The opinion of the court was delivered by: William J. Martini Judge



Dear Litigants:

This matter comes before the Court on Counterclaim and Third-Party Defendants' Motion to Dismiss pursuant to Fed. R. Civ. P. R. 12(b)(6). There was no oral argument. Fed. R. Civ. P. R. 78. For the reasons stated below, Defendants' motion is GRANTED IN PART and DENIED IN PART.


This case involves claims arising from a failed business venture among the parties. Although the facts set forth in the Complaint and Counterclaim are detailed and lengthy, the Court will recite only the pertinent facts and allegations for purposes of this motion. Seth Patinkin is a scientist and inventor of a spam e-mail filtering technology. (Countercl. 3-4.) Patinkin entered into a business venture with Mark Graham, Peter Getz, and Alexander Baytin to develop this technology. (Countercl. 4-5.) To this end, CUTTR//// Holdings LLC ("Cuttr Holdings") and CUTTR, INC. ("Cutter, Inc.") were formed by the parties, and Patinkin transferred his technology patent to Cuttr Holdings. (Countercl. 5-6.) Subsequently, Patinkin formed Bella Prosper LLC and Hao Fang LLC in order to pay international subcontractors on behalf of Cuttr, Inc. (Countercl. 9-12.) The business venture apparently struggled, and management conflicts arose. (Countercl. 14-15.) As a result, Patinkin resigned from Cuttr, Inc. (Countercl. 15-16.) Conflicts continued between Patinkin and the remaining members of the Cuttr entities. (Countercl. 16-20.) On September 12, 2005, Cuttr Holdings and Cuttr, Inc. brought this suit against Patinkin, Bella Prosper, and Hao Fang for conversion, fraud, and breach of fiduciary duty.

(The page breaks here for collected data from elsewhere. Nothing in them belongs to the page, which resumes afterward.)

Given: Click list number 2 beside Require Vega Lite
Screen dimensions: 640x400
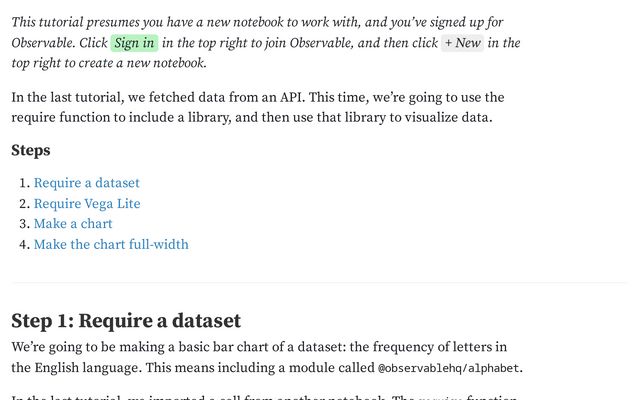Looking at the screenshot, I should 24,203.
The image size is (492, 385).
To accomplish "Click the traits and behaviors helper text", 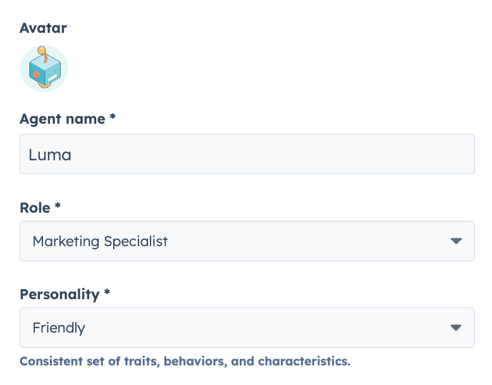I will pyautogui.click(x=185, y=361).
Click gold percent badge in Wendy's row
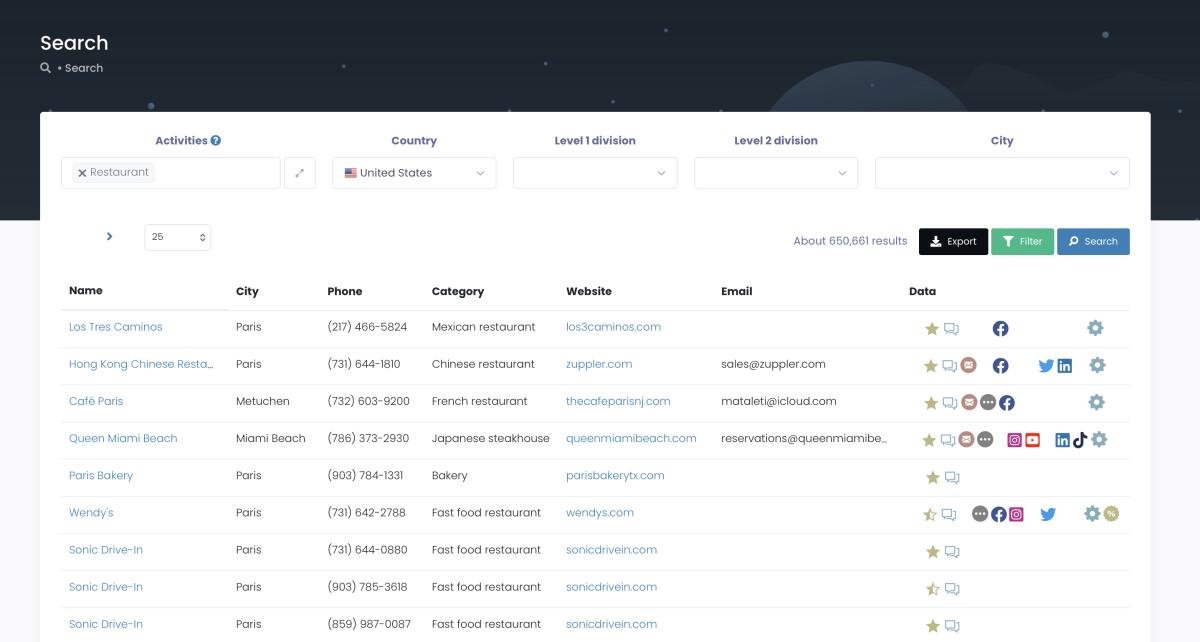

In response, Patinkin brought a counterclaim and third-party complaint alleging, among others, fraud, conversion, slander, and breaches of fiduciary duty and contract against Cuttr Holdings, Cuttr, Inc., Mark Graham, Peter Getz, and Alexander Baytin. The Counterclaim and Third-Party Defendants bring the current motion to dismiss Seth Patinkin's Counterclaim and Third-Party Complaint under Rule 12(b)(6).*fn1


A. Standard of Review

The standard for deciding a motion for judgment on the pleadings under Fed. R. Civ. P. R. 12(c) is identical to that under Fed. R. Civ. P. R. 12(b)(6). All allegations in the complaint must be taken as true, and a court must draw all reasonable inferences in favor of the non-moving party. See Gomez v. Toledo, 446 U.S. 635, 636 n.3 (1980); Robb v. Philadelphia, 733 F.2d 274, 277 (3d Cir. 1984). If, after viewing the allegations in the complaint in the light most favorable to the plaintiff, it appears beyond doubt that no relief could be granted under any set of facts which could prove consistent with the allegations, a court may dismiss a complaint for failure to state a claim. Hishon v. King & Spaulding, 467 U.S. 69, 73 (1984); Sunn v. O'Donnell, 688 F.2d 940, 941 (3d Cir. 1982).

B. Motion to Dismiss

Patinkin has voluntarily agreed to dismiss Counts Three, Six, Eleven, Thirteen, Fourteen, and Fifteen. Additionally, Patinkin has not opposed Baytin's motion to dismiss Count Sixteen. The remaining counts are addressed in turn.

Counts One, Two, Five, Eight, Nine, and Ten

These claims are based on Patinkin's continuing interest in Cuttr Holdings and Cuttr, Inc. Counterclaim and Third-Party Defendants argue that Patinkin has no remaining interest in either Cuttr entity since Patinkin clearly tendered his resignation from all positions within Cuttr and its affiliates by email on August 2, 2005. They further assert that Defendant Graham wrote a reply letter to Patinkin on August 4, 2005 stating: "We understand that you have resigned from all executive, managerial and membership positions at CUTTR and its affiliates . . . you relinquish all right, title and interest in and to all equity and other interests in these entities." (Countercl. 15.)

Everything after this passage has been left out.